Modi was accused of hate speech recently after reportedly calling Muslims “infiltrators” at a rally, seen as undermining India’s secular constitution.

The Modi government’s “talks about creating a ‘Hindu Rashtra’ or a Hindu nation effectively indicate an ambition to demolish the divide between state and religion”, Bajpaee noted, warning that this could “erode the secular references of India”.

A sectarian status?

Yet public backlash against Modi’s hardline has been limited. His charisma and personality have made him incredibly popular both at home and abroad.

“There is no one in the opposition who can match that kind of popularity,” Ronojoy Sen, a senior fellow at the Institute of South Asian Studies, said in a recent CNBC interview.

Political observers say Modi has benefited from a cult status created around him – backed by the ruling party’s formidable electoral machine – to establish a direct link between him and voters.

For those unhappy with the direction the country is taking, “voting against the BJP means they have to get rid of Modi,” said Neelanjan Sircar, a senior fellow at the Center for Policy Research in New Delhi. This becomes “difficult to do if voters identify with him.”

No one in India's opposition parties can match Modi's popularity: analyst

Its populist appeal endures despite India’s deep-rooted economic problems, such as rising youth unemployment and widening wealth inequality.

A survey ahead of the CSDS-Lokniti poll showed Modi was well ahead in popularity, with 48% of respondents choosing him as prime minister over his opposition rivals.

India’s economic progress was “obviously not worse before Modi came in,” Sircar noted. “During the time of Manmohan Singh, India was also growing very fast,” he added, referring to the former prime minister’s economic reforms in the 1990s.
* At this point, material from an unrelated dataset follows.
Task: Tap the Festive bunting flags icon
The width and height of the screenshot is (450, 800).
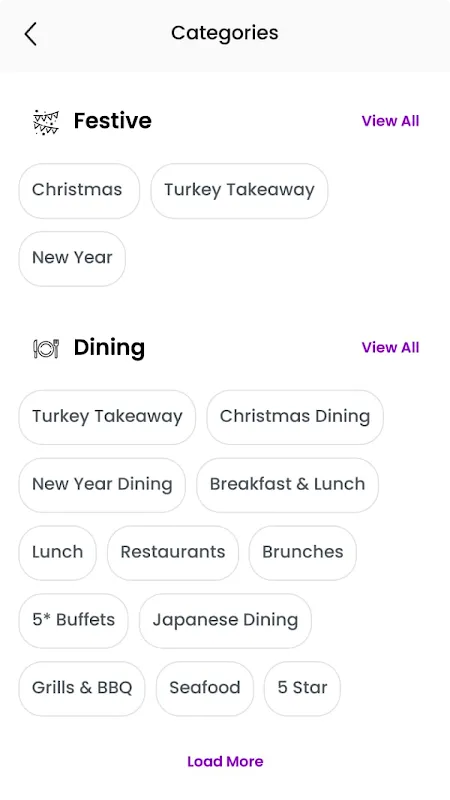Action: click(x=46, y=122)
“What has changed is the way everything is branded with Modi’s image.”

Even the BJP’s manifesto is called ‘Modi Ki Guarantee’ – or the Modi Guarantee, Sircar pointed out, adding that the entire political system “is geared towards positive attribution at the top”.

‘Big changes’

With election results expected in early June, the prime minister and the BJP are widely expected to win a third term, given India’s weak opposition.

A re-elected Modi government will be “more forceful” in pushing forward “politically sensitive economic reforms and its more confrontational identity agenda,” said Bajpaee of Chatham House.

In a recent interview, Modi exuded confidence and said he wanted to make India “the third economic superpower”, describing his bold vision.

India’s leader will “show strength” to enact significant legislation on a strengthened mandate, Carnegie’s Vaishnav added.

“Modi has already prepared the electorate to expect ‘big changes’ once he is returned to power,” he added.